The consequences of an interview study need to be addressed with respect to possible harm to the subjects as well as to the expected benefits of participating in the study. The ethical principle of beneficence means that the risk of harm to a subject should be the least possible. The researcher as a person is critical for the quality of the scientific knowledge and for the soundness of ethical decisions in an interview inquiry. Moral research behavior involves more than ethical knowledge and cognitive choices. The integrity of the researcher, his or her knowledge, experience, honesty and fairness, is the decisive factor.
4. Planning an interview study
Seven stages of an interview inquiry
No standard procedures or rules exits for conducting a research interview or an entire interview investigation. There are standard choices of methods at the different stages of an interview investigation. The quality of an interview study to a large extent rests on the craftsmanship of the researcher. The term ‘unstandardized’ pertains to the interview situation, but an entire interview investigation had often tended to be a rather standardized affair, going through five emotional phases of hardships.
Anti-positivist enthusiasm phase;
The interview-quoting phase;
The working phase of silence;
The aggressive phase of silence;
The final phase of exhaustion.
These descriptions are based upon observation of colleagues and students undertaking interview projects.
The seven stage of an interview inquiry are:
Through these stages an interview study will be developed and ends with the reporting. The emotional dynamics of an interview study are related tot these seven stages.
Thematizing an interview study
Thematizing refers to the formulation of research questions and a theoretical clarification of the theme investigated. The key questions when planning an interview investigation concern the why, what and how of the interview. Thematizing an interview study involves clarifying the purpose of the study, the why question. Interviews can have explorative or hypothesis-testing purposes. An exploratory interview is usually open with little pre-planned structure. Interviews that test hypotheses tend to be more structured. Interviews can also being used to inductively develop an empirically grounded theory, or as background material for further practical and theoretical studies.
The thematic understanding of the topic if the study, the ‘what’, will further provides a ground for the ‘how’ of the study: the many decisions on method that must be made on the way. The thematic focus of a project influences what aspects of subject matter the questions centre upon, and which aspects remain in the background. Familiarly with the local situation may also sensitize tot local ethic-political issues of the community, which need to be taken into account when interviewing and reporting the interviews.
Designing an interview study
Designing an interview study involves planning the procedures and techniques, the ‘how’ of the study. The temporal dimension of an interview investigation should be kept in mind from the first thematizing to the final reporting stage, taking into account the interdependence of the seven stages.

WHAT THE TASK ASKS
Please pick up the text above on planning an interview study and continue it from its last sentence.

RECORDED INFORMATION
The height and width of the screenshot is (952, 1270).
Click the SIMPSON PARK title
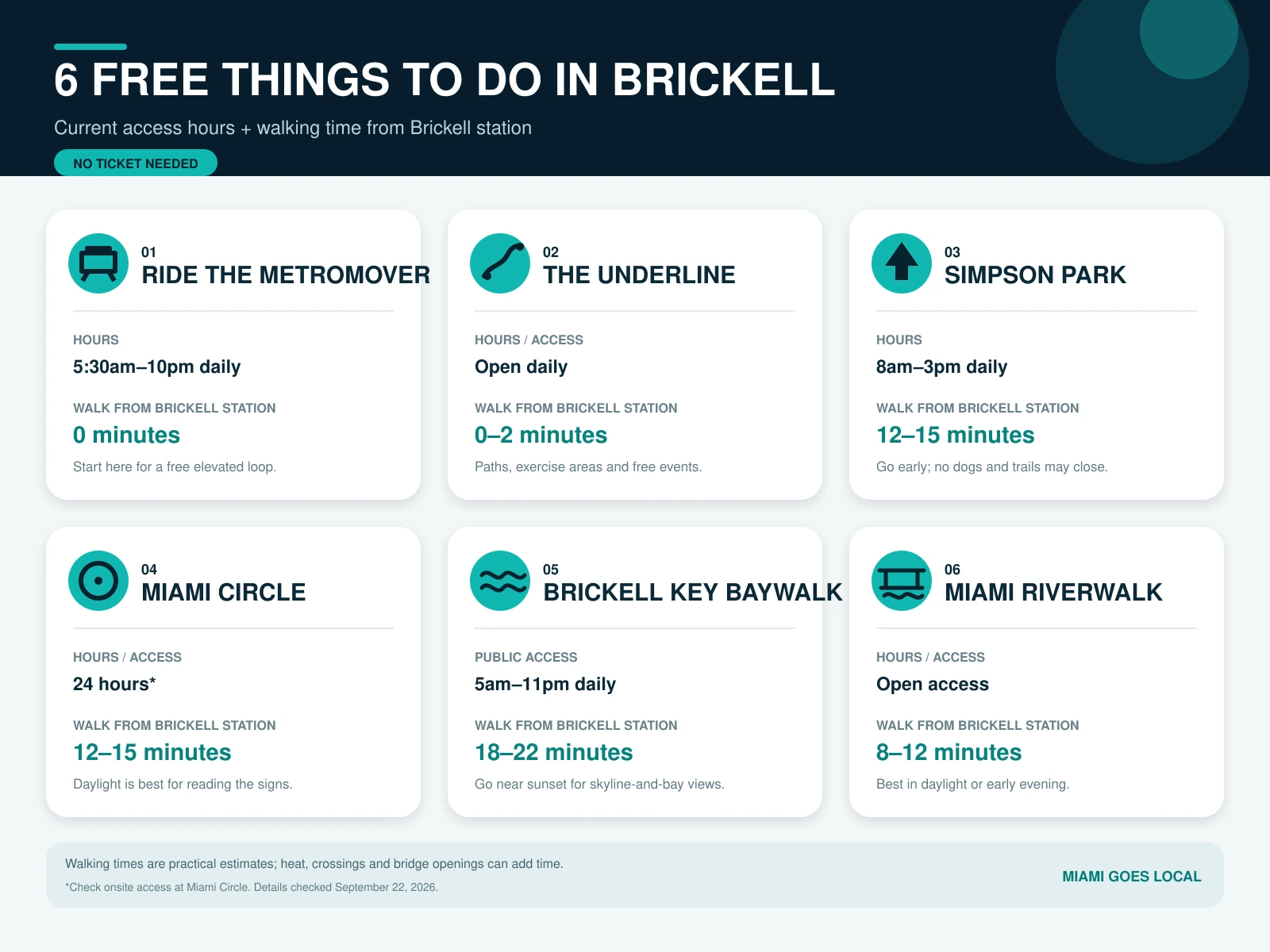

RESPONSE TO THIS TASK
Overview, interdependence, push forward, spiraling backwards, keep the end point in sight, getting wiser and work-journal are all key factors of an interview inquiry. The number of subjects to interview necessary depends on the purpose of a study. In common interviews, the amount of interviews trends to be around 15. This number may be due to a combination of the time and resources available for the investigation and a law of diminishing returns.
The method may be understood in a broad sense, like the way to the goal. A method is a set of rules, which can be used in a mechanical way to realize a given aim. Within such a formal rule conception of method, the qualitative research interview, where knowledge is produced trough the personal interaction between interviewer and interviewee, is clearly not a scientific method. Interviewing may be regarded less as a method following explicit rules than pragmatically as a craft, where the quality of knowledge produced by the interview rests upon the subject matter knowledge and the craftsmanship of the interviewer. Learning to interview is to arrive at a transparency of the techniques and tools.
5. Conducting an interview
Setting the interview stage
The setting of the interview stage should encourage the interviewees to describe their points of view on the topic. The first minutes of an interview are decisive. The interview should be introduced by a briefing in which the interviewer is defines the situation for the subject, briefly tells about the purpose of the interview, the use of a tape recorder and ask if the subjects has any questions before starting the interview. The initial briefing should be followed up by a debriefing after the interview.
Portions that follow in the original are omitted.